Haw. Rev. Stat. § 707-756

Current through Act 7 of the 2024 Legislative Session
Section 707-756 - Electronic enticement of a child in the first degree
(1) Any person who, using a computer or any other electronic device:
(a) Intentionally or knowingly communicates:
(i) With a minor known by the person to be under the age of eighteen years;
(ii) With another person, in reckless disregard of the risk that the other person is under the age of eighteen years, and the other person is under the age of eighteen years; or
(iii) With another person who represents that person to be under the age of eighteen years;
(b) With the intent to promote or facilitate the commission of a felony:
(i) That is a murder in the first or second degree;
(ii) That is a class A felony; or
(iii) That is another covered offense as defined in section 846E-1,

agrees to meet with the minor, or with another person who represents that person to be a minor under the age of eighteen years; and

(c) Intentionally or knowingly travels to the agreed upon meeting place at the agreed upon meeting time,

is guilty of electronic enticement of a child in the first degree.

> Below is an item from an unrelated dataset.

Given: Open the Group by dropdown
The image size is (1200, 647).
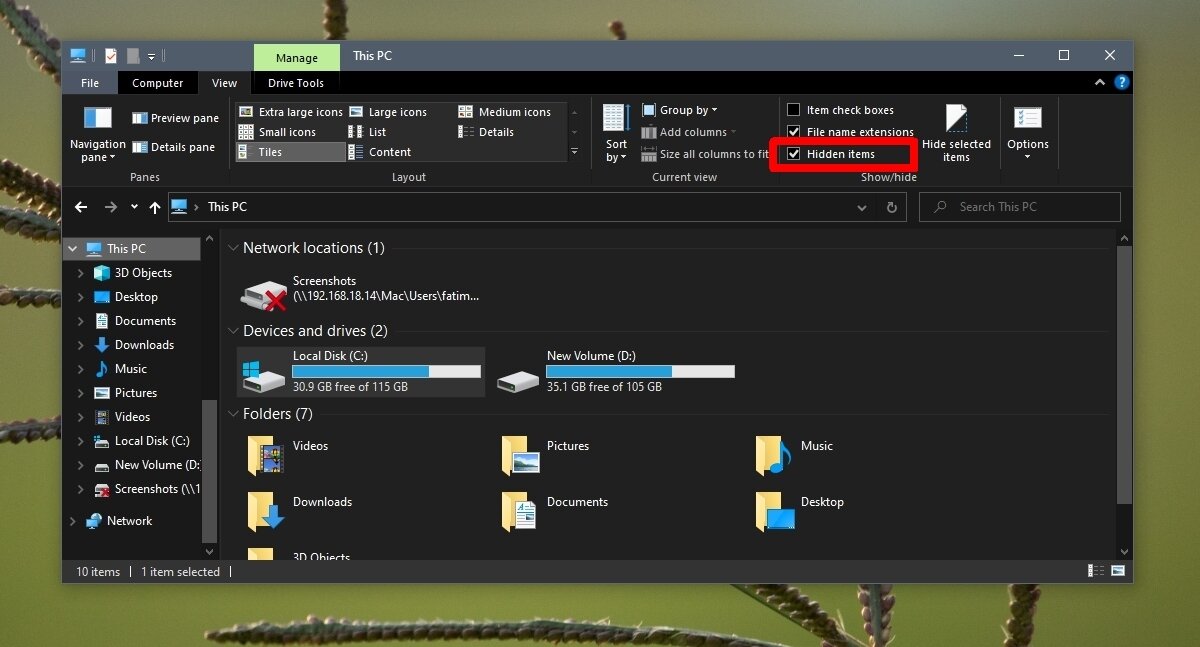Looking at the screenshot, I should (x=687, y=110).
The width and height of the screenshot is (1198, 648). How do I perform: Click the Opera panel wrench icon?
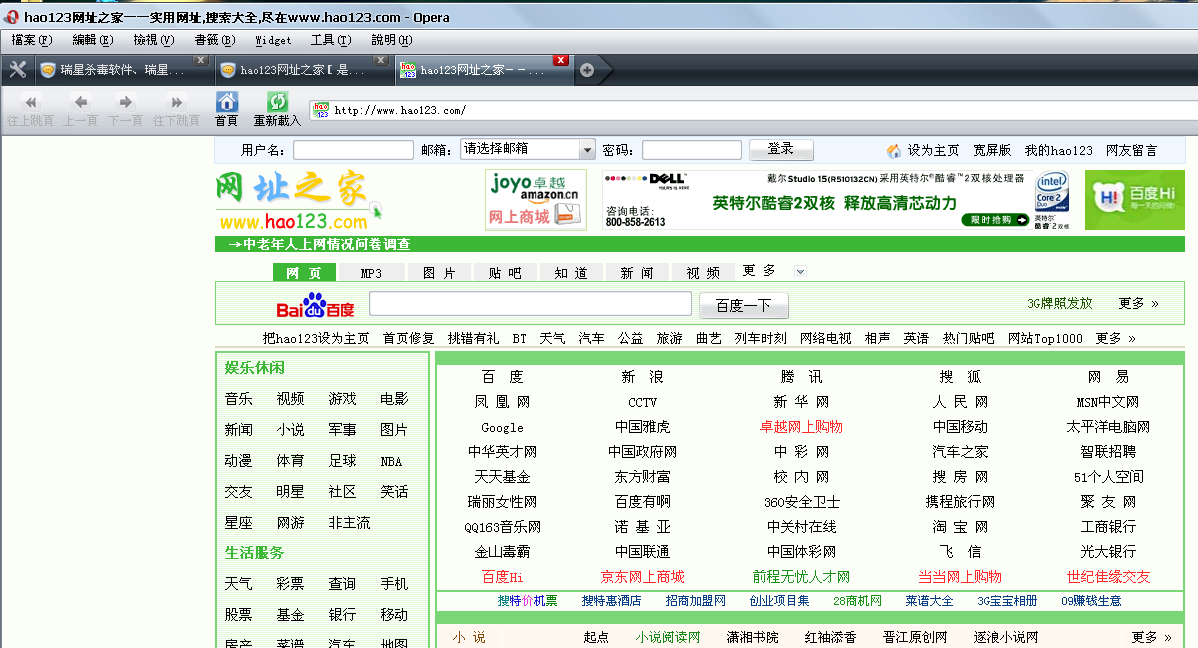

(2) Electronic enticement of a child in the first degree is a class B felony. Notwithstanding any law to the contrary, a person convicted of electronic enticement of a child in the first degree shall be sentenced to an indeterminate term of imprisonment as provided by law.

HRS § 707-756

L 2002, c 200 , pt of §1; am L 2006, c 80, §2; am L 2008, c 80, §3 .

Trial court did not err in rejecting defendant's proffered reason for requesting the withdrawal of defendant's second guilty plea on the ground that defendant had not been aware of a potentially meritorious defense that the State was unable to prove that defendant had traveled to the agreed upon meeting place as required under subsection (1)(c), where transcripts of the internet chat room conversations defendant had with minor provided compelling evidence that the meeting place was the Burger King, not a particular area within the Burger King.120 Haw. 480 (App.),210 P.3d 3. Where it was not necessary for defendant to actually commit one of the felony offenses defined in § 846E-1 in order to violate the prohibition against the electronic enticement of a child under subsection (1) but only necessary under subsection (1)(b)(iii) that defendant act with the intent to promote or facilitate the commission of a felony offense defined in § 846E-1, the State was not required to specify in the indictment which § 846E-1 felony offense defendant intended to promote or facilitate.120 Haw. 480 (App.),210 P.3d 3. Where State presented evidence to the grand jury that the person communicating with defendant represented to defendant that the person was a 14-year old girl, the State was not required to prove under subsection (1)(a)(iii) that defendant engaged in communication with an actual child, and the record showed that the agreed upon meeting place was the Burger King and not a specific table within the Burger King, evidence before the grand jury that defendant arrived at the Burger King and was arrested was sufficient to establish probable cause regarding the meeting place element.120 Haw. 480 (App.),210 P.3d 3.